Stuffed Baked Potato
Microwave a large potato, regular or sweet, then split it and fill it with steamed vegetables mixed with low-fat sour cream and a pinch of garlic salt or chopped fresh herbs.
Nicoise Salad
Layer a bed of lettuce with sliced tomatoes and sliced boiled or microwaved potatoes. Arrange blanched green beans, canned tuna, halved hard-boiled eggs, and anchovies (optional) on top, and drizzle with low-fat vinaigrette.
Grilled Chicken Pita
Slit and fill a whole-wheat pita round with sliced, grilled, or broiled chicken breast, lettuce and tomato, and a sauce of spicy salsa mixed with low-fat mayonnaise.
Easy Vegetable Pasta
Sauté chopped peppers, zucchini, onions, and fresh tomatoes until soft. Add prepared tomato pasta sauce and a handful of torn basil leaves. When warm, serve over pasta and top with a sprinkle of Parmesan cheese.
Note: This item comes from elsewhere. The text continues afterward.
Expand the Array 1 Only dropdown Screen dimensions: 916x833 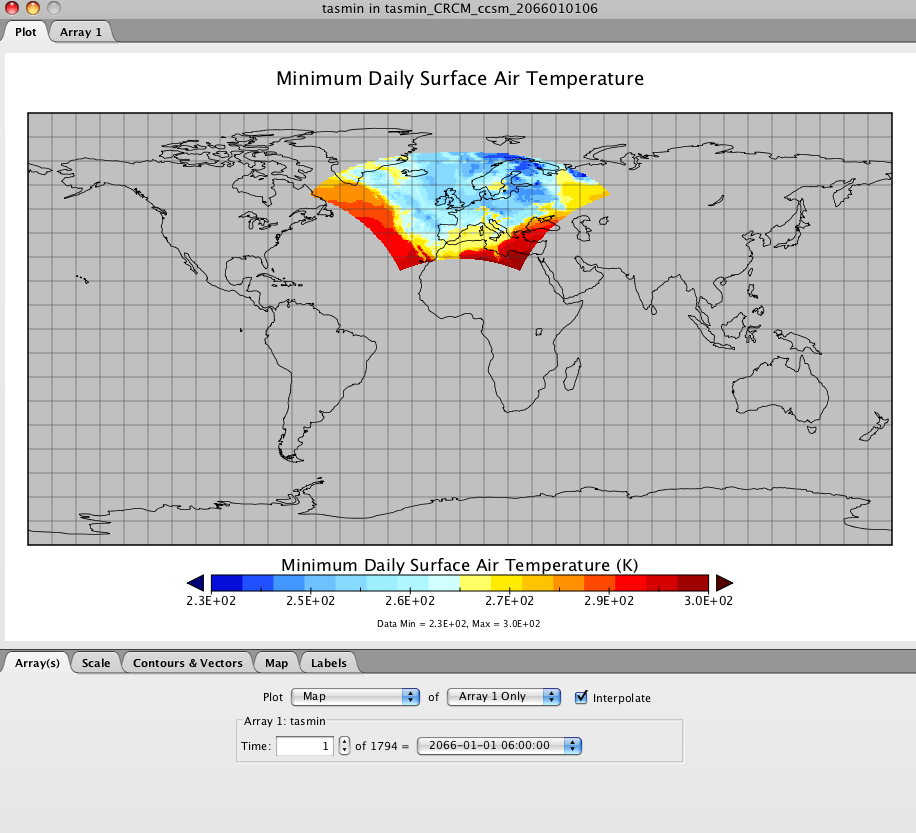[503, 697]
Mediterranean Chicken Wrap
Prepare a mixture of sliced, cooked chicken breast, fresh alfalfa sprouts or spinach, tomato, chopped peppers, sun-dried tomatoes, and mozzarella cheese. Place it on a large tortilla, drizzle with low-fat balsamic vinaigrette and wrap tortilla around filling, tucking in the sides to make a long package.
Spicy Turkey Quesadilla
Top a large flour tortilla with strips of sliced smoked turkey, finely diced tomato, chopped fresh cilantro (coriander), and reduced-fat cheddar or Monterey Jack cheese. Drizzle on your favourite hot sauce, then place another tortilla on top. Heat in an oven or toaster oven until cheese is melted, then cut into wedges and serve with low-fat sour cream and more hot sauce if desired.
Grilled Vegetable and Goat Cheese Sandwich
Brush sliced eggplant, peppers, and mushrooms with olive oil, and grill or broil until cooked through. Sprinkle the vegetables with balsamic vinegar and pile on a slice of toasted bread that has been spread with goat cheese.